Pintu rimba Jerukan, gerbang pendakian Jalur Juang Baturaden
Hutan belantara dan suara kicauan burung menyambut kedatangan kami. Daerah Baturaden akhir akhir ini sering hujan. Jalur pendakian yang berupa tanah jadi basah bahkan becek. Kesalahan fatal yang saya lakukan adalah menggunakan celana pendek dan kaos lengan pendek buat mendaki 😆. Padahal jalur Baturaden ini dikenal surplus lintah dan semak belukarnya kadang ada yang berduri.
Hutannya 😍
Pengelola jalur memasang marka pendakian berubah potongan pipa paralon yang ditempel spotlight. Jadi kalau malam bisa menyala ketika disorot cahaya senter. Hebatnya potongan pipa ini gak dipaku dipohon, tapi diikat. Penanda ini akan menemani kita sampai di jalur summit puncak Slamet.
Melintasi jembatan kayu, hati-hati licin, saya sempat kepleset disini 🤣
Ati-ati, licin
Jangan khawatir soal sumber air. Jalur Juang punya banyak sumber air buat logistik pendakian. Jalur Juang ini melintasi punggungan yang kanan kirinya adalah lembah dengan sungai yang suara alirannya terdengar jelas.

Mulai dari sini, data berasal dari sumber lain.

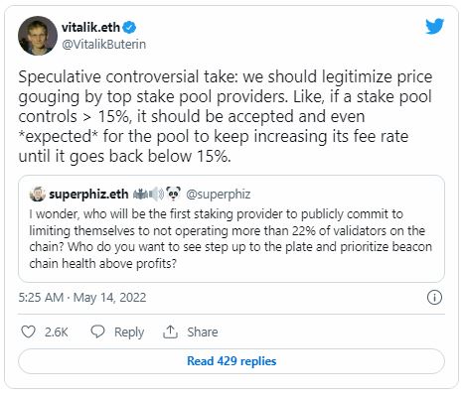Open the quoted tweet about beacon chain health
464x398 pixels.
click(232, 228)
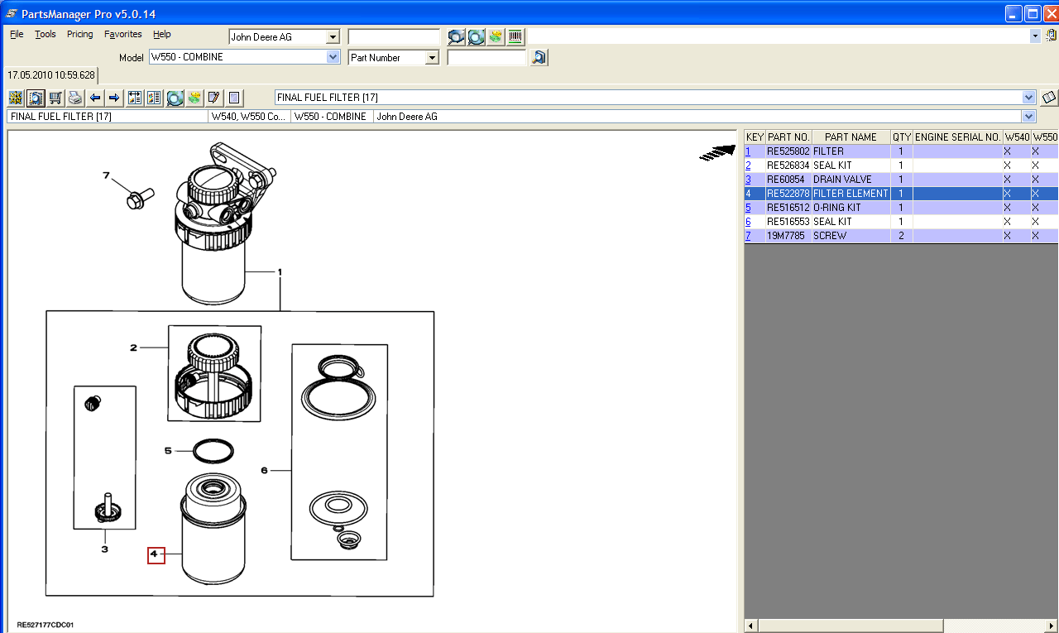Screen dimensions: 1059x633
Task: Click the barcode icon in the top toolbar
Action: click(515, 36)
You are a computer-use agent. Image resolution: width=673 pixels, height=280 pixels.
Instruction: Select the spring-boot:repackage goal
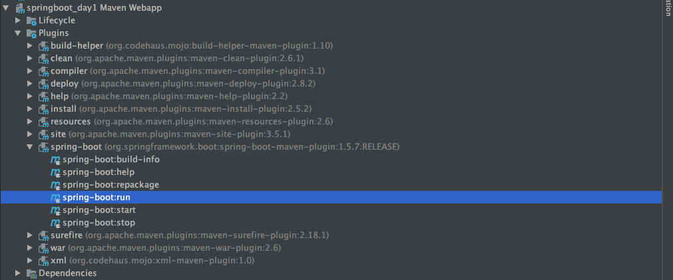tap(111, 185)
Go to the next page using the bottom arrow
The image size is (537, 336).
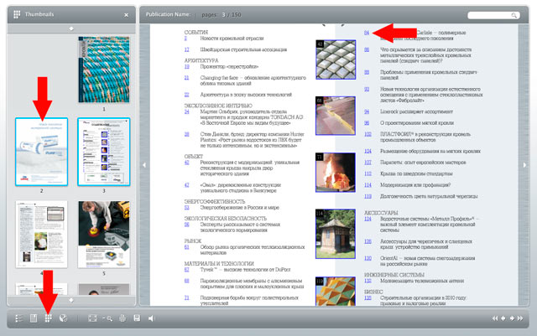512,318
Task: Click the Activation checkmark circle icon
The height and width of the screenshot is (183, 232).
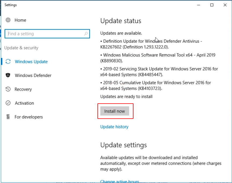Action: click(8, 103)
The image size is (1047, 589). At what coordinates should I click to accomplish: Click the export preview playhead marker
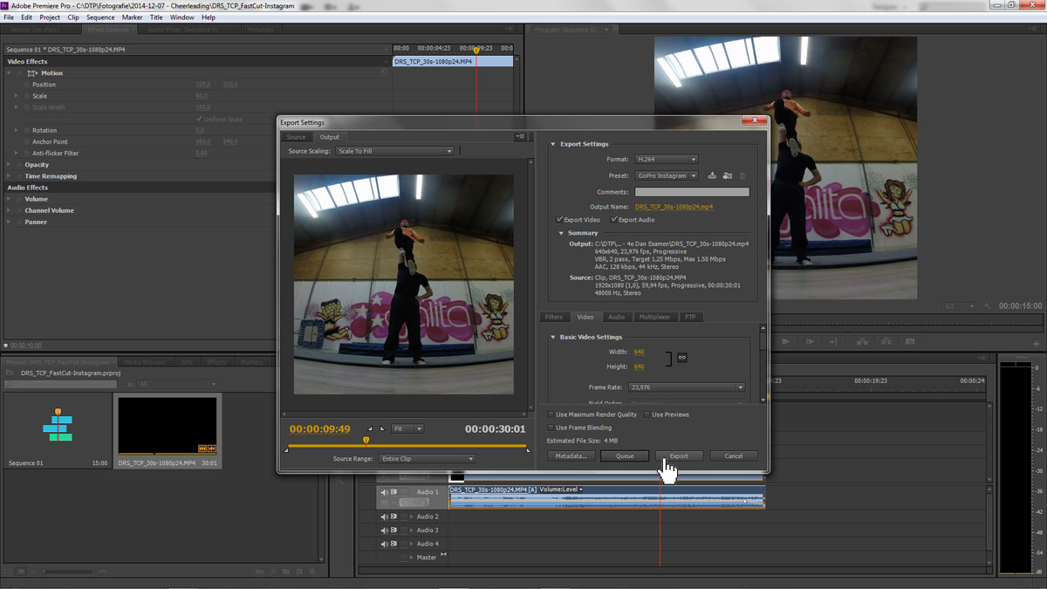366,441
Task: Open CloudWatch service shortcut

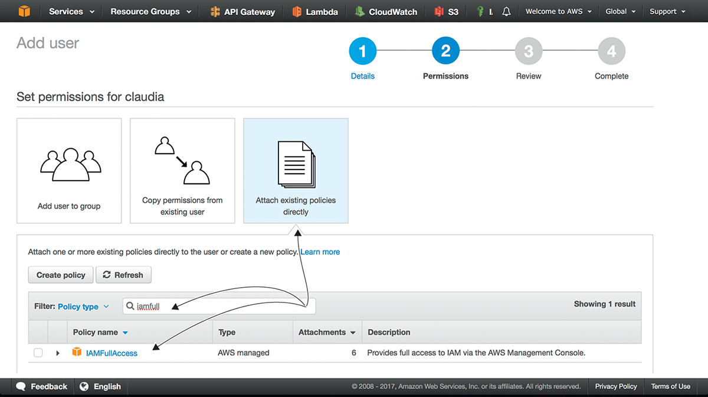Action: pyautogui.click(x=386, y=11)
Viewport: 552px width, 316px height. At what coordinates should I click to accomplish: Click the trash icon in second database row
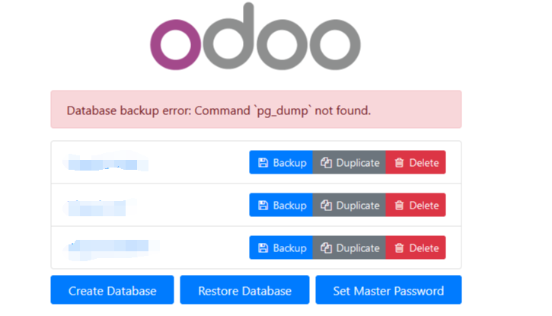(x=399, y=205)
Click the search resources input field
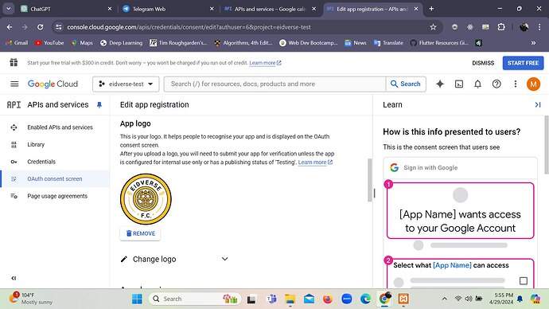The width and height of the screenshot is (549, 309). pyautogui.click(x=275, y=84)
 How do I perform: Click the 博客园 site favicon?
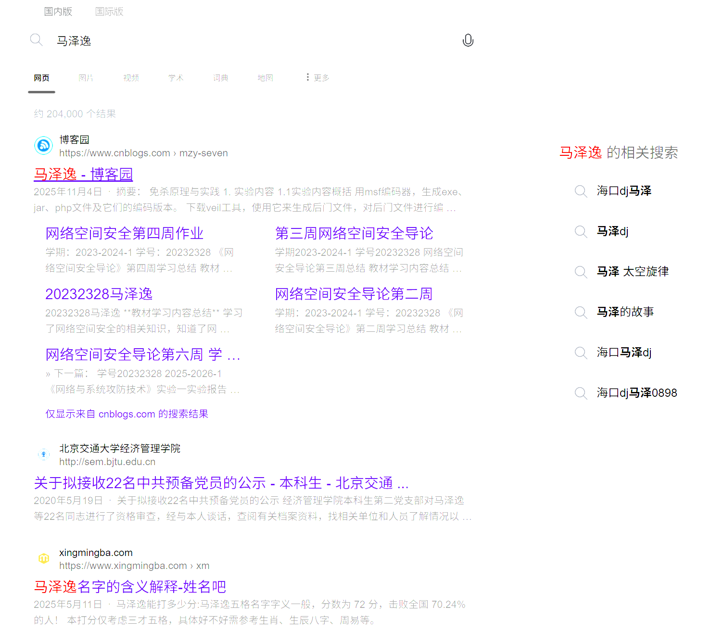tap(43, 145)
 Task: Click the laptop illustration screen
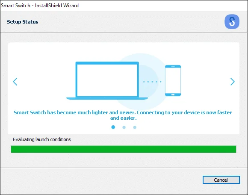point(107,80)
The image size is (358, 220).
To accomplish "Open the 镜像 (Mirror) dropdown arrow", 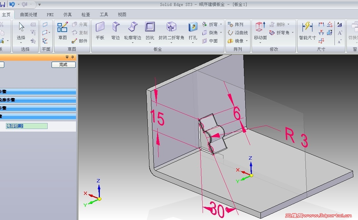I will tap(247, 41).
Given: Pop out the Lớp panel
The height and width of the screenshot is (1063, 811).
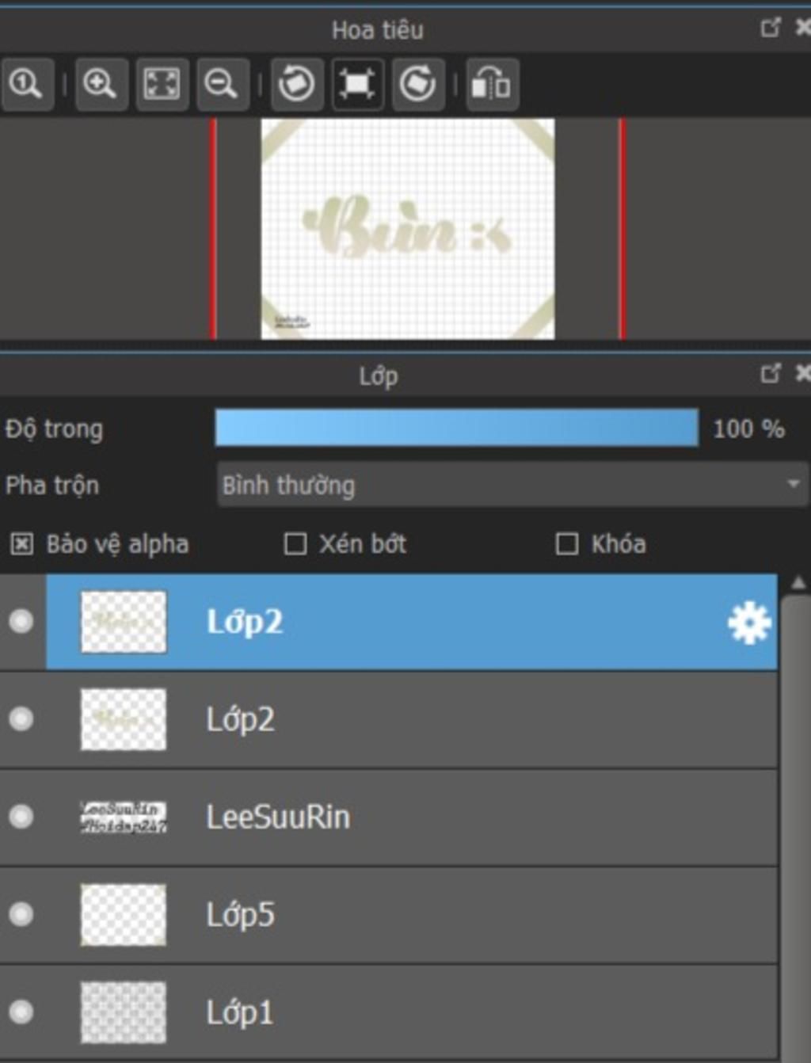Looking at the screenshot, I should (x=771, y=373).
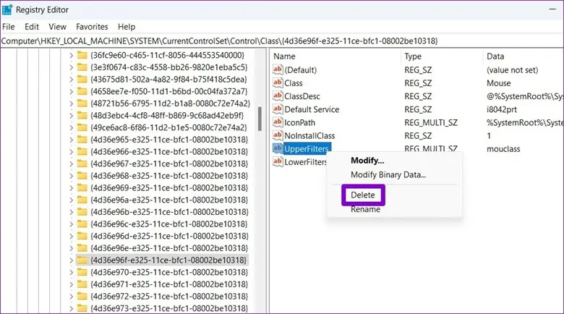Viewport: 564px width, 314px height.
Task: Click the ClassDesc value icon
Action: click(278, 96)
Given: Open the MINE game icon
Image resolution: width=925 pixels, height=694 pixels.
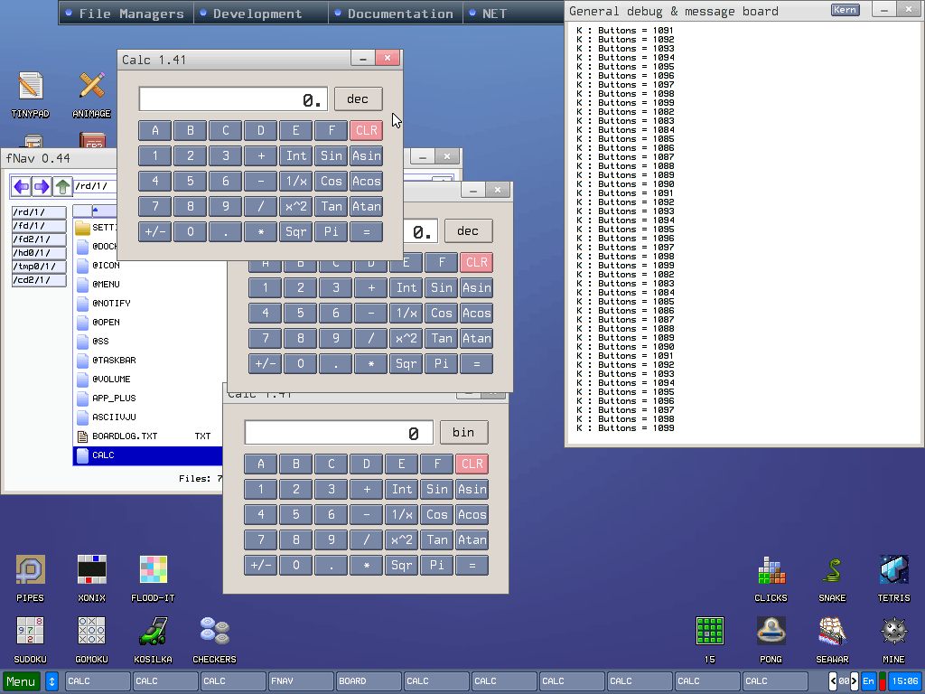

Jalur mata air dekat Pos 1
Sumber air berupa sungai
Pos 1
Keran di Pos 3 ngocor banget airnya,, bener bener jalur dilarang haus 😉
Anggrek hutan sangat mudah dijumpai
Jalur pendakian Baturaden memang tidak sepopuler jalur lain seperti Bambangan atau Guci. Tidak ada warung dan nyaris bersih dari sampah. Anggrek liar mudah dijumpai, baik yang masih menempel di atas pohon, maupun yang sudah jatuh ke tanah. Jenisnya banyak, bulbo, vanda, dendro ada di sini.
buah apa ini? jatuh.
Selain anggrek, Lutung Jawa (Trachypithecus auratus) juga banyak nongkrong di pohon besar dekat jalur pendakian. Lutung lutung ini kadang suka mengagetkan karena bisa loncat tiba tiba di atas kepala 🤣.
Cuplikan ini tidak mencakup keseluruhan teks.